Um Druck zu machen, wollte die SPD-Fraktion auf ihrer Klausur daher ein Konzept beschließen, nach dem in Gebieten mit angespanntem Wohnungsmarkt für drei Jahre eine maximale Mietsteigerung von nur noch sechs Prozent bis zur ortsüblichen Vergleichsmiete erlaubt sein soll.

Wohnraum

Die SPD-Fraktion wollte ein Konzept beschließen, nach dem in Gebieten mit angespanntem Wohnungsmarkt für drei Jahre eine maximale Mietsteigerung von nur noch sechs Prozent bis zur ortsüblichen Vergleichsmiete erlaubt sein soll.
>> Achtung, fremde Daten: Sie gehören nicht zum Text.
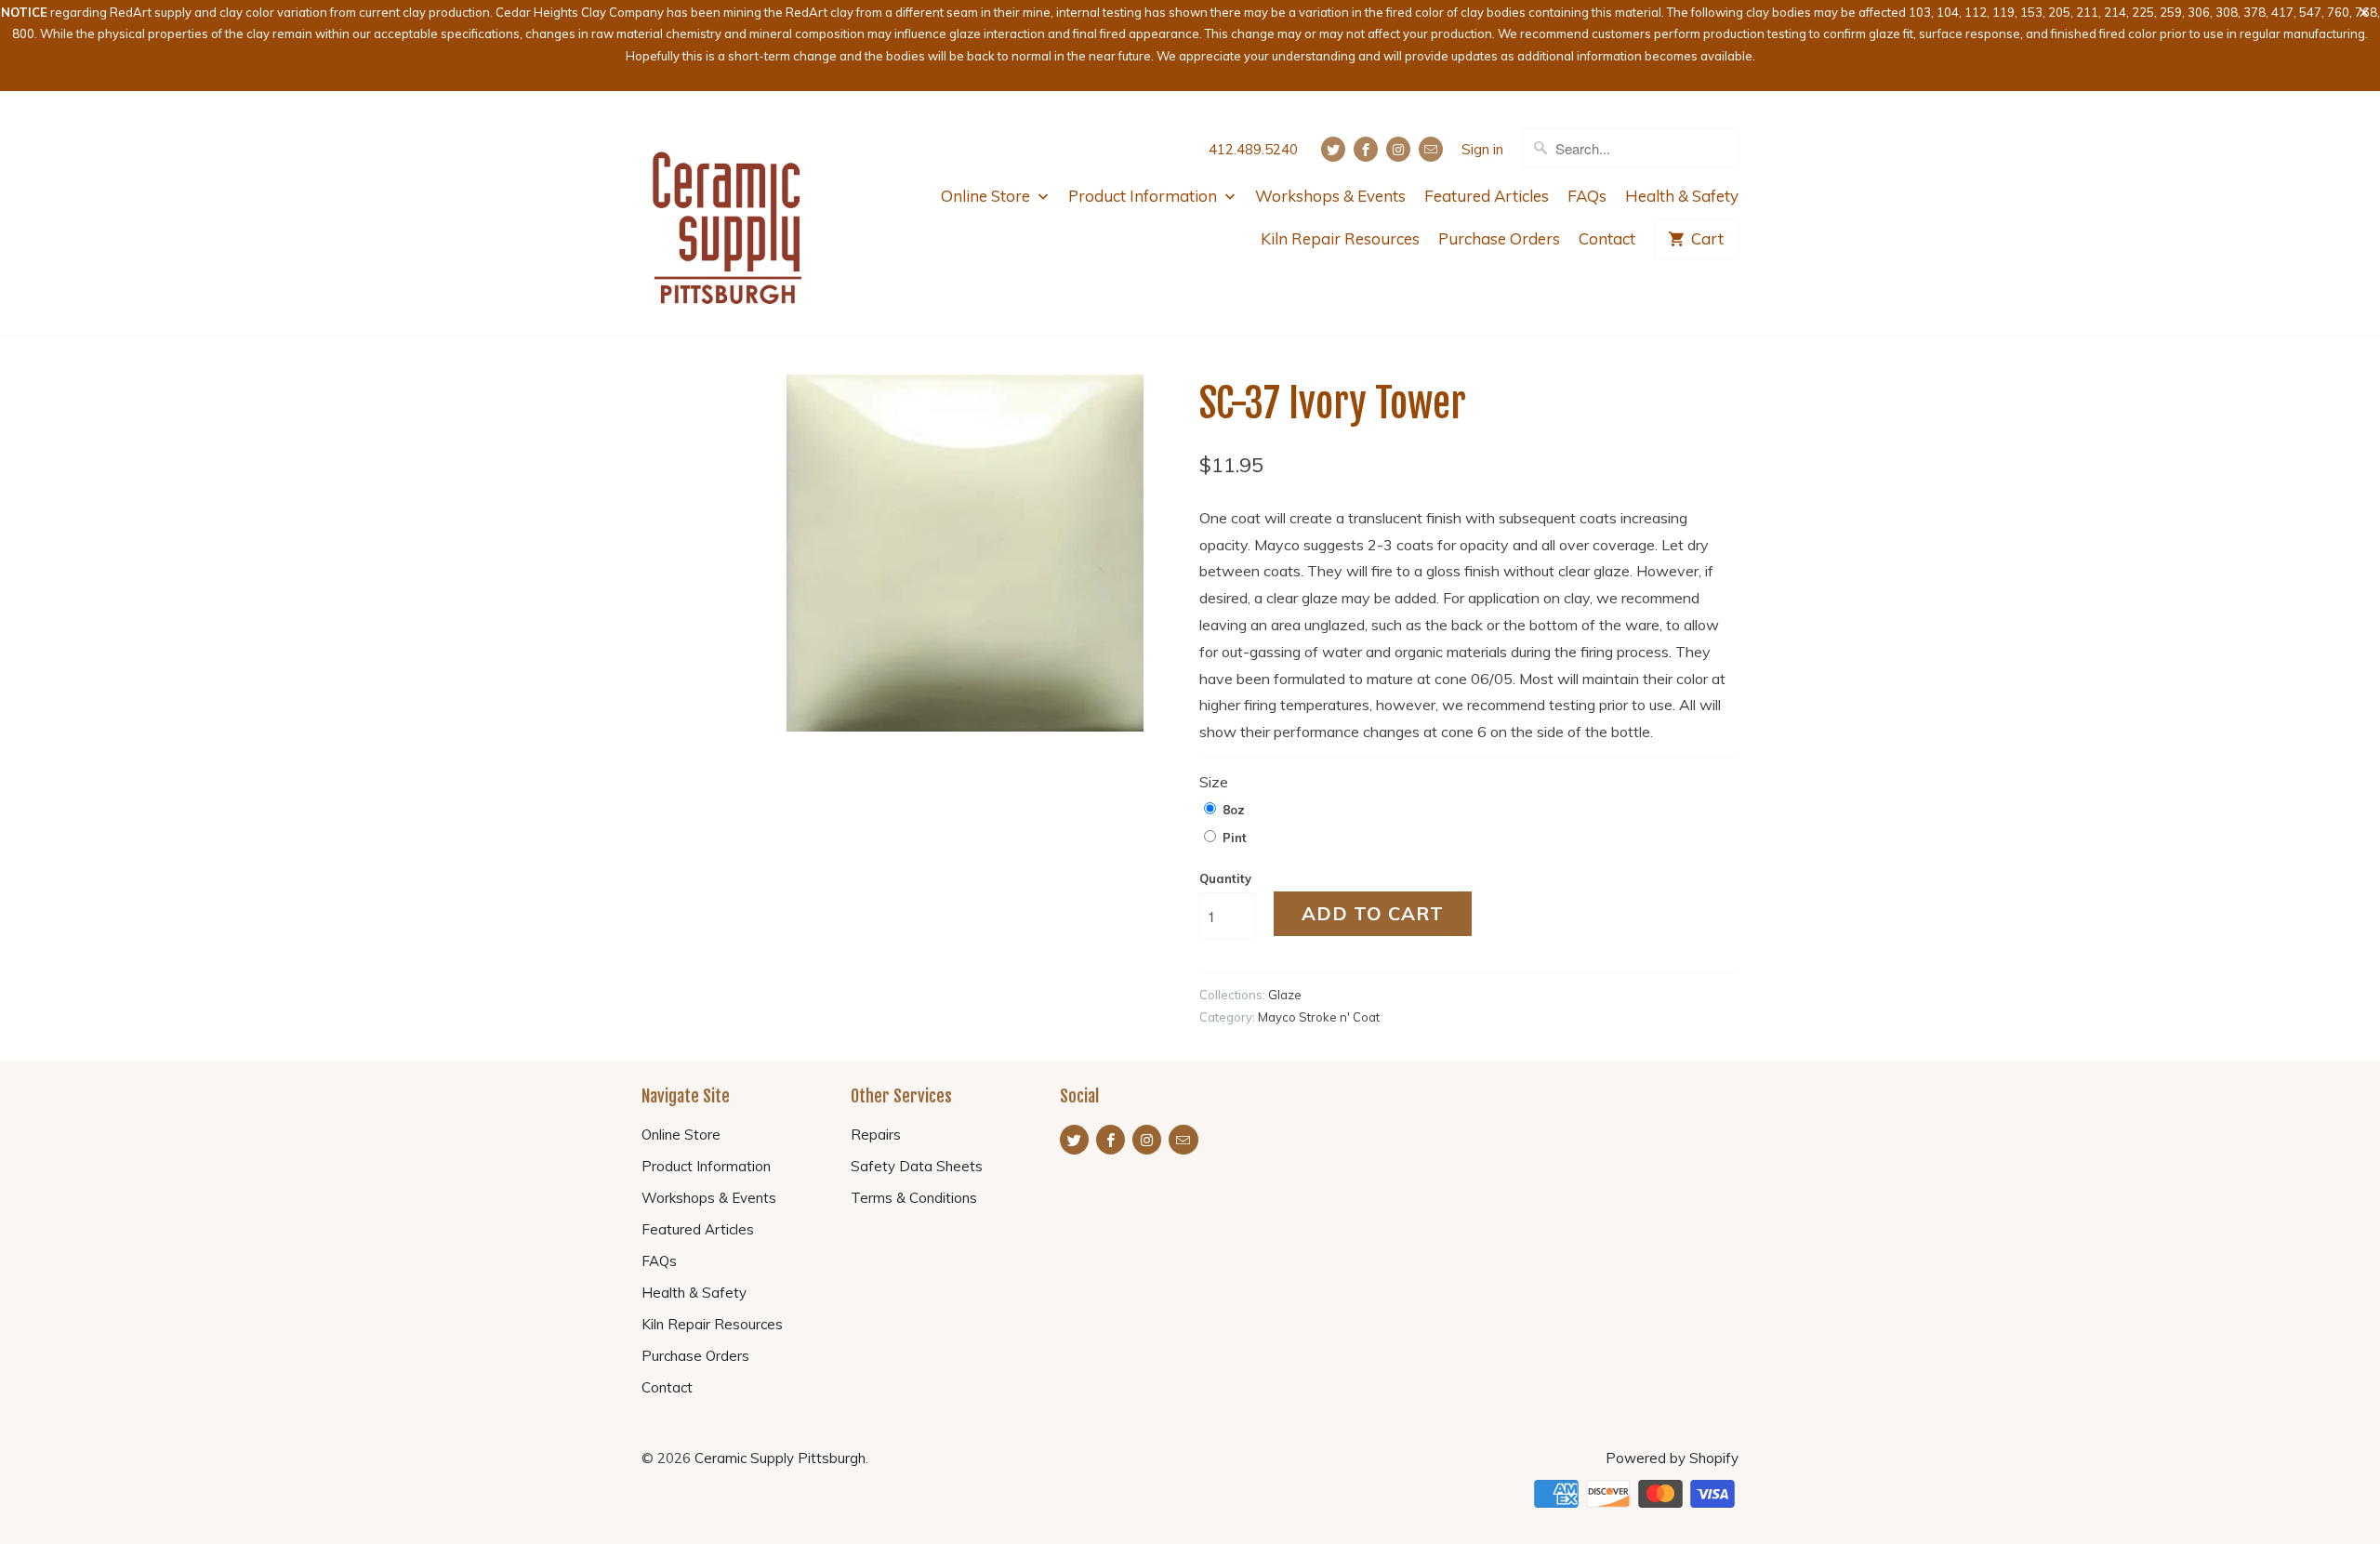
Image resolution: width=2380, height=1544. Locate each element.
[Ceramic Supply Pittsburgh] (727, 214)
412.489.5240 (1253, 149)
(Foto: Photothek/Getty Images)

Ebenso wie dieser Vorschlag dürfte in der FDP ein weiterer Vorstoß der SPD-Fraktion auf wenig Begeisterung treffen. So unterstrich die SPD, dem zweigleisigen Gesundheitssystem aus privater und gesetzlicher Krankenversicherung ein Ende bereiten zu wollen. „Wir halten an unserem Ziel einer umfassenden Bürgerversicherung fest, in der alle versichert sein sollen“, heißt es in dem Beschlussentwurf. 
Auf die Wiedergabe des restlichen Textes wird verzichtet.